You are viewing a plain text version of this content. The canonical link for it is here.
Posted to users@jackrabbit.apache.org by Daniel Hobi <d....@gmx.ch> on 2013/01/15 14:51:17 UTC

JVM hangs during startup (indexing)

Hi there

We are currently facing a problem using JCR 2.2.13: The JVM suddenly hangs during its startup. No exception / stacktrace is provided. It just hangs while (re)indexing our repository. 

repository information:
ca. 100GB Data, consisting of 100KB - PDF files 

jvm options: (we only have 2GB ram available :-() 
-Xms512m -Xmx512m -XX:PermSize=64m -XX:MaxPermSize=64m 

repository configuration: (coming from older jcr versions) 
http://pastebin.com/Q9Jdqdai

jStack dump (-F was needed):
http://pastebin.com/REhk00RU

As you may have noticed we use yourkit to profile our application. Unfortunately, removing the agent does not change a thing, but one thing we noticed is that in every "JVM hang" the org.apache.commons.dbcp.PoolableConnection.close() is part of the stacktrace.

Any insights?

Thanks!
Daniel



RE: JVM hangs during startup (indexing)

Posted by Daniel Hobi <d....@gmx.ch>.
Hi Jukka

> Are you running an up-to-date JVM? The thread dump doesn't show any
deadlocks so this sounds rather like a JVM hang, possibly triggered by
> some native font/graphics library issues we've encountered on a few
occasions with PDF processing.

We are currently running 1.6.0_26... 

> Alternatively, increasing the amount of memory available to the process
might help. Some PDFs may require lots of memory, which could cause
> unexpected OOM issues to bubble up.

The strange thing is that we don't get OOM exceptions.
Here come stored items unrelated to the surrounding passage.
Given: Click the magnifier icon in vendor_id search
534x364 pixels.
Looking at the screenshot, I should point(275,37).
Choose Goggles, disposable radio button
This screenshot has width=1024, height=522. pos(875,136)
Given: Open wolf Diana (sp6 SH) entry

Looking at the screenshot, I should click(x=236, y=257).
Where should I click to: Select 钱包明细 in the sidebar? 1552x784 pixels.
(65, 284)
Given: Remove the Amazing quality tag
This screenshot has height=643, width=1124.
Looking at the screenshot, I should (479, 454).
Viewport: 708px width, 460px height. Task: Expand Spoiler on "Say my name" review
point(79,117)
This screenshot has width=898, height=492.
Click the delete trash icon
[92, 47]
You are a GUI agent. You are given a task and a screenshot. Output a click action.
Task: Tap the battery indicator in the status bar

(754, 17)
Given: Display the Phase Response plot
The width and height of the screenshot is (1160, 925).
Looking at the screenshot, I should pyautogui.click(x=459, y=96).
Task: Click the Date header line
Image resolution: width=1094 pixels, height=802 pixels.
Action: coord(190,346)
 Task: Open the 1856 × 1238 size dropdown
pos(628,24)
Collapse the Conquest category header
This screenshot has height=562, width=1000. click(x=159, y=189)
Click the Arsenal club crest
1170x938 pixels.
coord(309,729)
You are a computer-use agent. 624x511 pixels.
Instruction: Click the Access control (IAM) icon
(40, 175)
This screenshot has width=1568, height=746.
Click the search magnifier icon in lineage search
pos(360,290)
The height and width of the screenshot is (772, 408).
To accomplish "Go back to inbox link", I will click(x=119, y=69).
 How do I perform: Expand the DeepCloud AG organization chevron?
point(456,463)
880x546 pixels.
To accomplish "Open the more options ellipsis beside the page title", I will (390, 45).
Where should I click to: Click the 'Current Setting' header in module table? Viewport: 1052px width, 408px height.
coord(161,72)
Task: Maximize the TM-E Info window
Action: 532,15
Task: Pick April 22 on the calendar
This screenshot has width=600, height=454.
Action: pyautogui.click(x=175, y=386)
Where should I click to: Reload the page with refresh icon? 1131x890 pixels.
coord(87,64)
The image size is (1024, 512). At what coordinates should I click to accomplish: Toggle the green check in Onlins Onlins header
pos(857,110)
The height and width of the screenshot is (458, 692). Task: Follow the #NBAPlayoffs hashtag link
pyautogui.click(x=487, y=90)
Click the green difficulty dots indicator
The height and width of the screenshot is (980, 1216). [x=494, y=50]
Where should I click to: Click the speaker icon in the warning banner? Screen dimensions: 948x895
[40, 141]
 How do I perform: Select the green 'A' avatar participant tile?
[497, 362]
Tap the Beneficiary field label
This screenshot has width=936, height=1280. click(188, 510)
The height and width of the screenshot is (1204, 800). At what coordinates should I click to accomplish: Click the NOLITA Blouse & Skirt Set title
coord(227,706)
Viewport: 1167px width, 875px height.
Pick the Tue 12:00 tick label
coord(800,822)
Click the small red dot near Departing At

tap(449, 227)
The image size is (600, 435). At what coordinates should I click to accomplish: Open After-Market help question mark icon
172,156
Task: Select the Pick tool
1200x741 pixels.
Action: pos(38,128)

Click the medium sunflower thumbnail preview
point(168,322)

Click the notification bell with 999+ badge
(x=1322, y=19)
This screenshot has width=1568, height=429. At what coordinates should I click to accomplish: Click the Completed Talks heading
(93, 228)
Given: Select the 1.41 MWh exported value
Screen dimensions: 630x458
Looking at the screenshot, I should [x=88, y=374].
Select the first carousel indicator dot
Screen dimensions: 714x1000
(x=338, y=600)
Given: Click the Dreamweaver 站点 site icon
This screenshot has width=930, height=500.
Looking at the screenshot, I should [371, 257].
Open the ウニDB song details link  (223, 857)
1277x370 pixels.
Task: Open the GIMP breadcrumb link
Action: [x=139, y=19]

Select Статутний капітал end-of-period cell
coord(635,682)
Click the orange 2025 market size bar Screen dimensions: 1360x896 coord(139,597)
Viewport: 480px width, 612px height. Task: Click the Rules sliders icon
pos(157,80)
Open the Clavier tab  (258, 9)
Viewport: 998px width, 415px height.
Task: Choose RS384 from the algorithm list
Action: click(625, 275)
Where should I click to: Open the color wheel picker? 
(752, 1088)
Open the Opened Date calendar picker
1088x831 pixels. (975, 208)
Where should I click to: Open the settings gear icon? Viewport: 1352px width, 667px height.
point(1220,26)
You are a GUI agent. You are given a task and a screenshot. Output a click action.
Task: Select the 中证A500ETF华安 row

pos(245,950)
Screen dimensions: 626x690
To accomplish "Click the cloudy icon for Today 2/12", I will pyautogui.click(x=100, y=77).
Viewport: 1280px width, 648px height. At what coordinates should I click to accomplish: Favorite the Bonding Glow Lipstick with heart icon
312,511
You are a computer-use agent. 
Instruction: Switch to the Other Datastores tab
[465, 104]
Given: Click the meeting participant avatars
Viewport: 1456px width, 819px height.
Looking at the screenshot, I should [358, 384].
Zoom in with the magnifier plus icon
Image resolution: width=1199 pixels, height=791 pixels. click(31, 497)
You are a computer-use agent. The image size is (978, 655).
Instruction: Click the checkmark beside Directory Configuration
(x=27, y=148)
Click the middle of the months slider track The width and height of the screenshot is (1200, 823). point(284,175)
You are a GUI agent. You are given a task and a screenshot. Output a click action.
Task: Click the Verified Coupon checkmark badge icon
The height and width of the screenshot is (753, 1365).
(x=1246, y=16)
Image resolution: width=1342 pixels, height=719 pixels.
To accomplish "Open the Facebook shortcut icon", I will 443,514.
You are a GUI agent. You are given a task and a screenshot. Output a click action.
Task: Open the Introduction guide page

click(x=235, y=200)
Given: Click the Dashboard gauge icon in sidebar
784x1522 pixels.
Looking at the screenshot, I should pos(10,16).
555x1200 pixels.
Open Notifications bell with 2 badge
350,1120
> Finally, if you upgrade to Jackrabbit 2.4, you might want to try the
forkJavaCommand option we added in JCR-2864. That puts the full text
> extraction tasks to separate background processes where they have no
chance of breaking the main repository process in ways described above.

Good to know. We switched to 2.4.x once but immediately went back to 2.2.x
because of very (very) slow query results. We are using XPATH as query
language. Could that be the reason?

However, I'm still investigating this issue. At the moment, it seems that
our postgresql (8.4.14) could be the bad boy in the whole story. After
upgrading to 8.4.15, the indexing process is still running (since
yesterday).

Daniel 



-----Original Message-----
From: Jukka Zitting [mailto:jukka.zitting@gmail.com] 
Sent: Mittwoch, 16. Januar 2013 13:12
To: Jackrabbit Users
Subject: Re: JVM hangs during startup (indexing)

Hi,

On Tue, Jan 15, 2013 at 4:35 PM, Daniel Hobi <d....@gmx.ch> wrote:
> ...and then suddenly (after about 61100)...
> 1. no more log output is created
> 2. yourkit cannot talk to the jvm process anymore (not responding)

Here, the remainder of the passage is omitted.